▶ [Records supplied]:
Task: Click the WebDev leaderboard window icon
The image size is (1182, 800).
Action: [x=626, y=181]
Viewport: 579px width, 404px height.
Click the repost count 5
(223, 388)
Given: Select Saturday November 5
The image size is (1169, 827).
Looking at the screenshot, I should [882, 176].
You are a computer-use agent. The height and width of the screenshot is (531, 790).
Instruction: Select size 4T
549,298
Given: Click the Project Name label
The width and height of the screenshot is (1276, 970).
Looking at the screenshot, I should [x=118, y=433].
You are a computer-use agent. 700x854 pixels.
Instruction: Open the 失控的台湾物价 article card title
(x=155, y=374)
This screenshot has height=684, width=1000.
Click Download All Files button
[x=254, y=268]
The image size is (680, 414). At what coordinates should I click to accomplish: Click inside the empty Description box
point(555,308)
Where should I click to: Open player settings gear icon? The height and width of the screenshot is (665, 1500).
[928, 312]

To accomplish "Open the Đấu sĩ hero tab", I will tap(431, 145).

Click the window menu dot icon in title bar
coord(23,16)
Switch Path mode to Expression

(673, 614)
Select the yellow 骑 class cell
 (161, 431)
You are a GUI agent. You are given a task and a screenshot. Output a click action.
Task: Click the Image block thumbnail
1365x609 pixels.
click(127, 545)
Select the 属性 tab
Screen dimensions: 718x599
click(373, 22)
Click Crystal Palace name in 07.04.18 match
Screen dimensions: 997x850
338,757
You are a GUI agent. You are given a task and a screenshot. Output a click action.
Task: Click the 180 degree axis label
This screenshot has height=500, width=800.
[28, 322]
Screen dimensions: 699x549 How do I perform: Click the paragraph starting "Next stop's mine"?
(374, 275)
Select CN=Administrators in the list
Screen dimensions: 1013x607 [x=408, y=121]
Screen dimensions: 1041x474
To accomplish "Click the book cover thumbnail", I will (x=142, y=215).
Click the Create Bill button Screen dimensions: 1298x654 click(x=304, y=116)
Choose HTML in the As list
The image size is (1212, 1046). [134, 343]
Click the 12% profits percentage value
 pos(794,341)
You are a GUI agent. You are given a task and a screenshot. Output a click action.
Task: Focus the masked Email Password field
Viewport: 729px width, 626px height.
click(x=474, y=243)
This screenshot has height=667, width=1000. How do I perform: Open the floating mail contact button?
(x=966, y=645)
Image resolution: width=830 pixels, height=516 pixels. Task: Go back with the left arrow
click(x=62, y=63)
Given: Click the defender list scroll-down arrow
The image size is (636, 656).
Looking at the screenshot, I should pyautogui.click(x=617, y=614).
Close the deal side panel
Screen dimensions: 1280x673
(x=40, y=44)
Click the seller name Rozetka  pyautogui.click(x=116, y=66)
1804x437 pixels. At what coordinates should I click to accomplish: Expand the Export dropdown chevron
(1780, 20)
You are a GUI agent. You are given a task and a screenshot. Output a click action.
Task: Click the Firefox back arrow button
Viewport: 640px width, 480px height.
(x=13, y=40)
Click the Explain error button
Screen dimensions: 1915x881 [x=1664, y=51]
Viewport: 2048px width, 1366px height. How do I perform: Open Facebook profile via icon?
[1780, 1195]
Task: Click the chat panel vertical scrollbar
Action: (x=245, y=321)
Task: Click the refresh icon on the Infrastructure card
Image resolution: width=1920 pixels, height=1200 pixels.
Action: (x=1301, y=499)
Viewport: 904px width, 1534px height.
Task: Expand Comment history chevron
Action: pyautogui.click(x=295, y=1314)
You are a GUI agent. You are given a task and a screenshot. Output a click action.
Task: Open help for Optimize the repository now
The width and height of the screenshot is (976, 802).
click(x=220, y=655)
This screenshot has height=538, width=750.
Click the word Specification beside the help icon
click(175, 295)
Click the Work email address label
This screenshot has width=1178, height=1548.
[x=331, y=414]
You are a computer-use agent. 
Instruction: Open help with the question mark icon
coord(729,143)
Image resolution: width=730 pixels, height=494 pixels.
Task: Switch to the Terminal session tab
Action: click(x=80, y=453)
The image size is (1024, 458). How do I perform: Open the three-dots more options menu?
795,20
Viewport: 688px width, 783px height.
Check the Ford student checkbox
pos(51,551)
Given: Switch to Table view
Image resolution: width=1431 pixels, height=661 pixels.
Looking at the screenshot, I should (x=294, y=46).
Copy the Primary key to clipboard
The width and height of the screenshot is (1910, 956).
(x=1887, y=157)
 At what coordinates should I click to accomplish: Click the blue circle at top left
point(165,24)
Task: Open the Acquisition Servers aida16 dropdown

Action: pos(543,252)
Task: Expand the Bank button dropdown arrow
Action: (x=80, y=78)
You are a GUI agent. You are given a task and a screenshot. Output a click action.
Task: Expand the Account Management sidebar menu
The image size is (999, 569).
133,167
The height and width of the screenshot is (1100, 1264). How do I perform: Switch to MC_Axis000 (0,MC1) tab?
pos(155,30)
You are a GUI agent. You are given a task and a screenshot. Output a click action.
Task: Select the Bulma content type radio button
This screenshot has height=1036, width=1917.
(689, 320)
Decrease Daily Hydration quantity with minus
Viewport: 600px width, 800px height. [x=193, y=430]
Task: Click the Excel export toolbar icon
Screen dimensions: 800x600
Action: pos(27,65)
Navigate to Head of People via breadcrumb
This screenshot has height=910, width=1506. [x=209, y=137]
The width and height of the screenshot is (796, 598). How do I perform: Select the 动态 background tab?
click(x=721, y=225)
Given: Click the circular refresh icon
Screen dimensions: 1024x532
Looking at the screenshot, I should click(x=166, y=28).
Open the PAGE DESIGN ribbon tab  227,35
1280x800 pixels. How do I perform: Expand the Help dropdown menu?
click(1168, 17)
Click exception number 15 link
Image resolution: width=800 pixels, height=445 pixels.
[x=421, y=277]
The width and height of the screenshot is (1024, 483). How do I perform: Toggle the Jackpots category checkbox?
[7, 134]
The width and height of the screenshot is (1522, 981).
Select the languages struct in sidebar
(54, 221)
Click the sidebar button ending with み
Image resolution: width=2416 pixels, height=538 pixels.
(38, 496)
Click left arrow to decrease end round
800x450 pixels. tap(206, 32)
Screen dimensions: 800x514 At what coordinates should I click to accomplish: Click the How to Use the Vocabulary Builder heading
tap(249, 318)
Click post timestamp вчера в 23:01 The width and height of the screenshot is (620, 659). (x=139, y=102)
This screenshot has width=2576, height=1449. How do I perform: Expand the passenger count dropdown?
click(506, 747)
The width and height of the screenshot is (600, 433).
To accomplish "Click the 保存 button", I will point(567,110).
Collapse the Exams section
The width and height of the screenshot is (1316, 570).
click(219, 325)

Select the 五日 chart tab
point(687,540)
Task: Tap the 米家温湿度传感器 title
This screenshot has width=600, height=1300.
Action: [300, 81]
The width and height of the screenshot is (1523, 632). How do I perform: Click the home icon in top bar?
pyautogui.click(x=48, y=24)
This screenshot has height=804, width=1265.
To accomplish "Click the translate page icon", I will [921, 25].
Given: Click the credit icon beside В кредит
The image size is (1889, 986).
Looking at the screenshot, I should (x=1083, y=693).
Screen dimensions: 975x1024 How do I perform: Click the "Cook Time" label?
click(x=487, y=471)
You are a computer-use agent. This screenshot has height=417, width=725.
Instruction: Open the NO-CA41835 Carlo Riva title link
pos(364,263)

▶ [Your instructions]:
What is asked for is an exact copy of the lines above from the one containing "The width and height of the screenshot is (1024, 483)." through the one containing "Click post timestamp", and only those.

▶ [Finished task]:
The width and height of the screenshot is (1024, 483). How do I perform: Toggle the Jackpots category checkbox?
[7, 134]
The width and height of the screenshot is (1522, 981).
Select the languages struct in sidebar
(54, 221)
Click the sidebar button ending with み
Image resolution: width=2416 pixels, height=538 pixels.
(38, 496)
Click left arrow to decrease end round
800x450 pixels. tap(206, 32)
Screen dimensions: 800x514 At what coordinates should I click to accomplish: Click the How to Use the Vocabulary Builder heading
tap(249, 318)
Click post timestamp вчера в 23:01 The width and height of the screenshot is (620, 659). (x=139, y=102)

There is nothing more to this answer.